解析に必要な基本的なワークフローは次のとおりです:生のシーケンシングリードは、参照ゲノムにアラインメントする前に品質管理する必要があります(「マッピング」)。正常にマッピングされたリードは、低品質リードとPCR重複の両方を削除するためにフィルタリングできます。これらのマッピングおよびフィルタリングされたリードを視覚化するには、ゲノム全体のこれらのリードの「カバレッジ」を計算する必要があります。これにより、マルチローカスビュー(MLV)やUCSCゲノムブラウザなどのゲノムブラウザに「トラック」6,7としてアップロードできるファイルが生成されます。これらのカバレッジトラックのピーク同定、または「ピークコール」は、通常、LanceOtron や MACS2 8,9 などのツールを使用して実現されます。最後に、ピークの位置、形状、サイズの分析を通じて、サンプル間または生物学的条件間で比較を行うことができます。これらのデータセットの分析と統合は、バイオインフォマティクスツールのさまざまな組み合わせを実装できる複雑な多段階のプロセスです。ツールの異なるバージョンは互いに互換性がなく、データ処理の出力を変更する可能性があります。また、nf-core10、panpipes11、genpipes12、PEPATAC13、または ChIP-AP14 パイプラインに示されているように、データ処理のさまざまな部分を実装するために必要な計算能力とユーザーの習熟度にも多岐にわたる。

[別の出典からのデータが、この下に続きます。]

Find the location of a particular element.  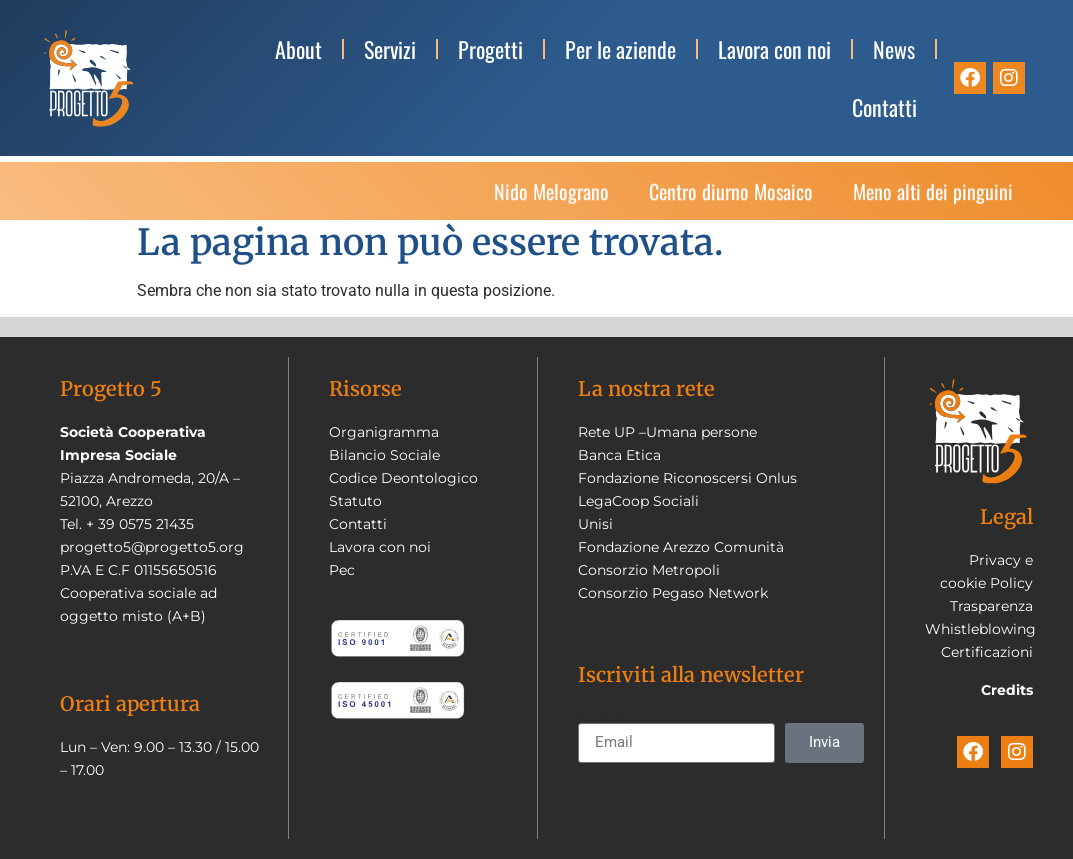

Consorzio Metropoli is located at coordinates (649, 570).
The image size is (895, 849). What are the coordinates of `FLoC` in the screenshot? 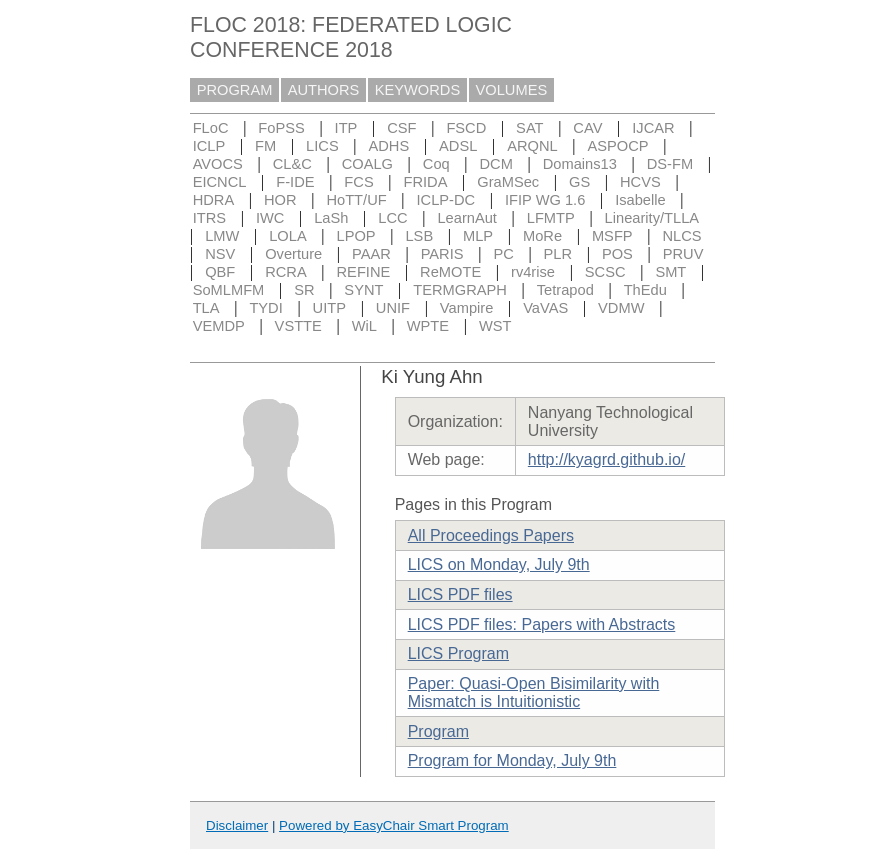 It's located at (211, 128).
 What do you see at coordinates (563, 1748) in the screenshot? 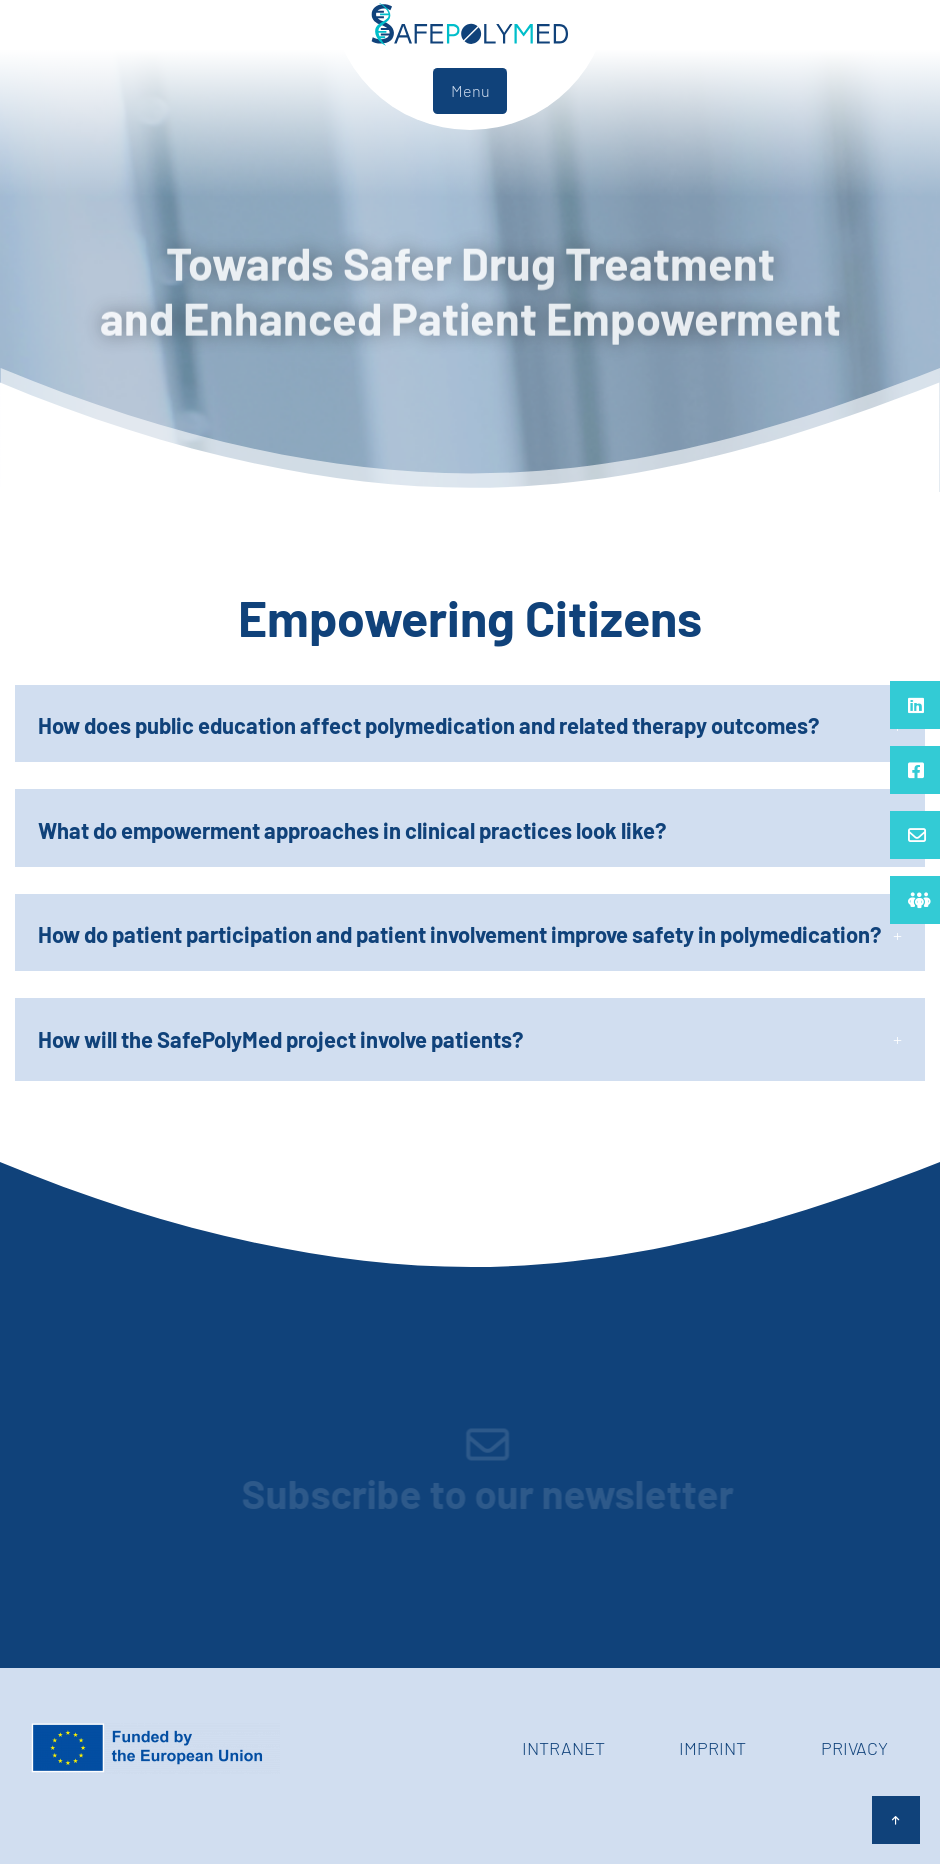
I see `Intranet` at bounding box center [563, 1748].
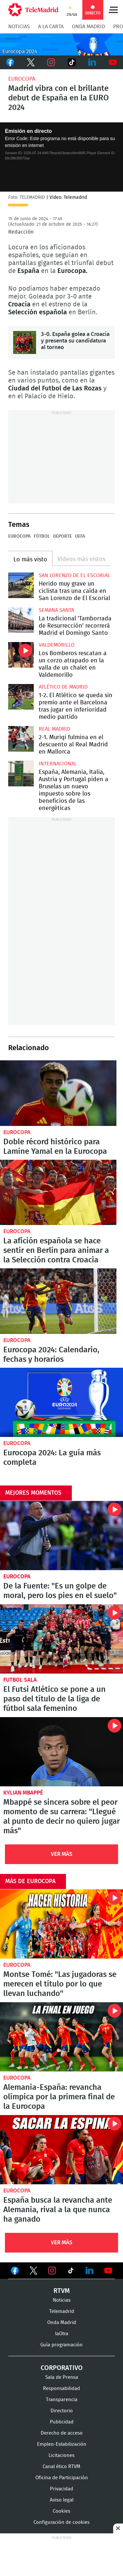  I want to click on Youtube, so click(113, 62).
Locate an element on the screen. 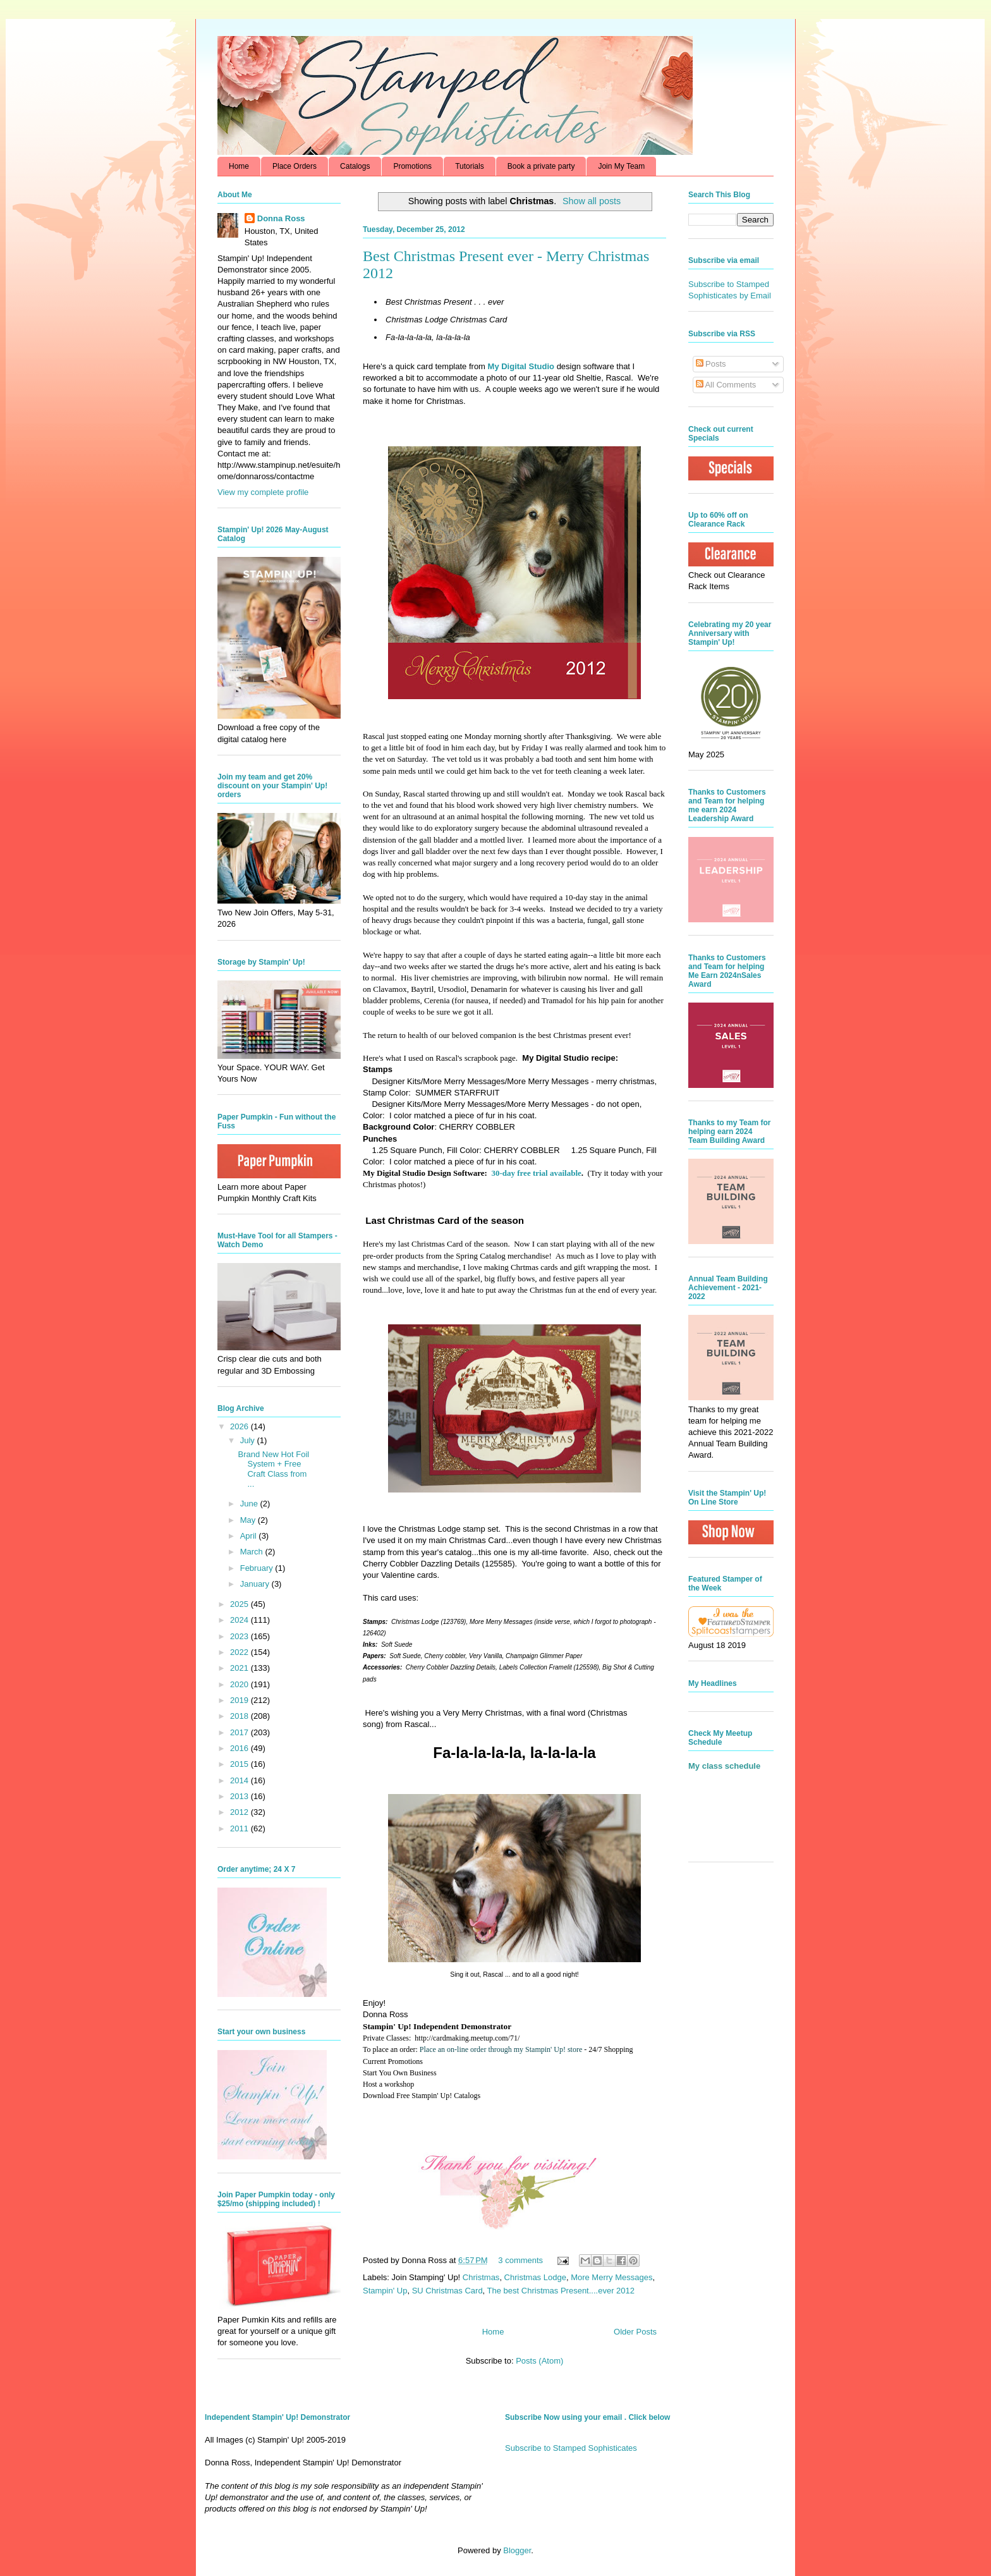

全体として、これは分析と分析の報告の両方に一貫性を欠くことにつながり、その結果、バイオインフォマティクスの知識が限られている人にとっては、再現性、アクセシビリティ、利便性が低下しています。私たちは、ChIP-seqおよびATAC/DNase-seqデータを処理するための使いやすく柔軟性のあるモジュール式パイプラインであるCATCH-UP(Complete ATAC-seq and ChIP-seq upstream pipeline)で、これらの問題をすべて解決します。CATCH-UPの実装には、最小限のバイオインフォマティクスの経験が必要です。さまざまなコンピューティングインフラストラクチャで実行でき、研究グループ内および研究グループ間で再現性のあるデータ分析が可能になります。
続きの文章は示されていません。